Inscrit sur ma route

Le livre s’achève. Sur la route de Jack Kerouac. En vérité, je ne sais pas ce qu’on en dit. Je sais juste que c’est un livre culte. Le bibliothécaire me l’a tendu tandis que je cherchais William Burroughs. Junky, Le festin nu…

Il vous faudra lire celui-là aussi. Vous m’en donnerez des nouvelles…

Il est culte pour moi aussi maintenant, Sur la route, et pour l’heure inscrit comme l’un des ouvrages les plus importants que j’ai jamais lu. Pourquoi ? Parce qu’il est vrai. Parce qu’il est lucide, pur, oui, pur, c’est ça, clair aussi, avec les gens, avec la route, avec la vie. Parce qu’il est poésie, illumination. Tout y est simplement beau, simplement vrai. Ce livre est magnifique. Oh, c’est facile, tellement facile à dire vous me direz… Et vous aurez raison. Mais je ne saurais pas dire mieux. Et bien que je n’ai pas tout compris de cet amour qui lie Kerouac au foldingue et instable Neal (peut-être suis-je trop raisonnée), j’en conserverai le souvenir de descriptions emplies de sentiments, d’envolées nirvanesques. J’en conserverai la vision d’un monde où le cœur, la sensation, la sensualité sont rois, dans la vérité des sentiments, de l’attachement, où tout ce qui est charnel n’est finalement que passage, que transition vers une vérité plus profonde encore, inscrite pour plus tard, une marque dans la quête de soi, de l’absolu…
J’en conserverai l’idée qu’au fond, nous la cherchons tous cette réalité, cette vérité. Nous la cherchons loin, alors qu’elle est là, tout près, dans les petites choses de la vie. Celles que l’on ne voit plus à force de se concentrer sur trop d’autres choses.

Le temps de l’innocence

En lisant cette description des indiens de la montagne mexicaine, des « ombrages sortis de la Bible », résidents du « monde doré d’où est venu Jésus », tout juste suivant quelques délires orgiaques et musicaux, je n’ai pu m’empêcher de penser à nous, à ces gens broyés tous les jours par le grand n’importe quoi. J’ai pensé aux Grecs. J’ai pensé aux Russes.

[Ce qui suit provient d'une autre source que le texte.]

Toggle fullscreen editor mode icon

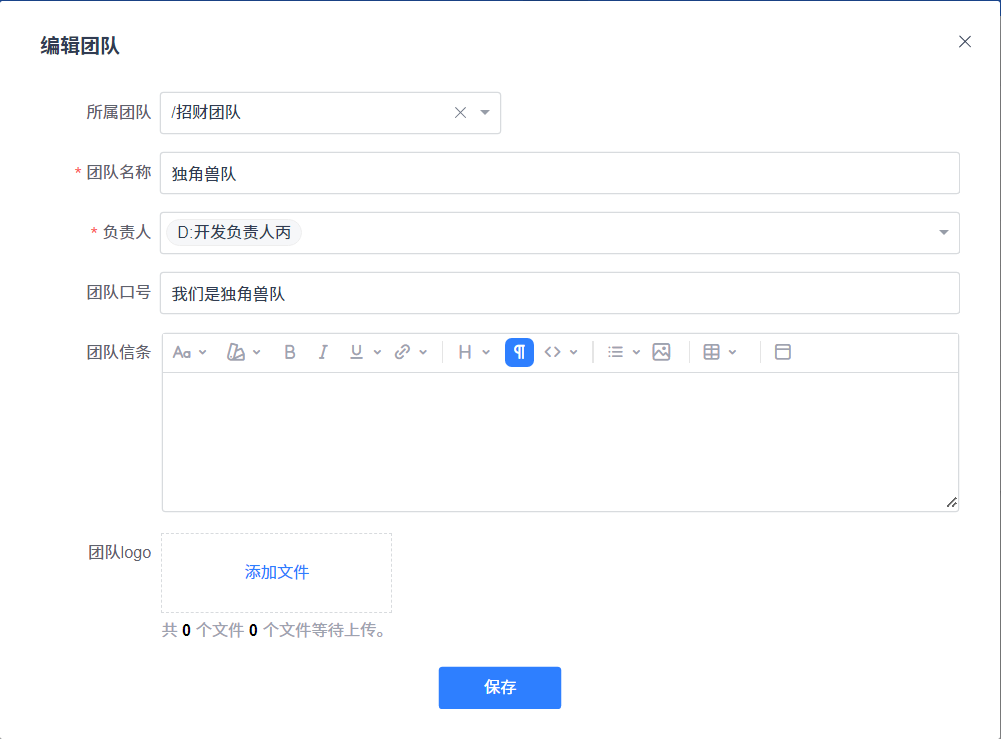click(783, 352)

J’ai pensé aux gens molestés par un système qui n’a plus rien de vrai pour la plupart, un système qui n’est même plus réel et qui pourtant tue innocence, singularité, spécificité. Il anéantit, amoindri, ridiculise la fragilité, la bonté, le partage et tout ce qui ne lui ressemble pas. Il envisage tout comme lui : clos, hermétique, interdit au plus grand nombre. Il tue… Mais heureusement il existe des livres, des livres comme celui-là, des gens, des espaces pour se révéler et se rappeler que tout n’est pas ça. Qu’il existe d’autres vérités, simples d’accès, tellement plus vastes. Voilà ce que je me suis dit enfin, après tout ce temps, Sur la route.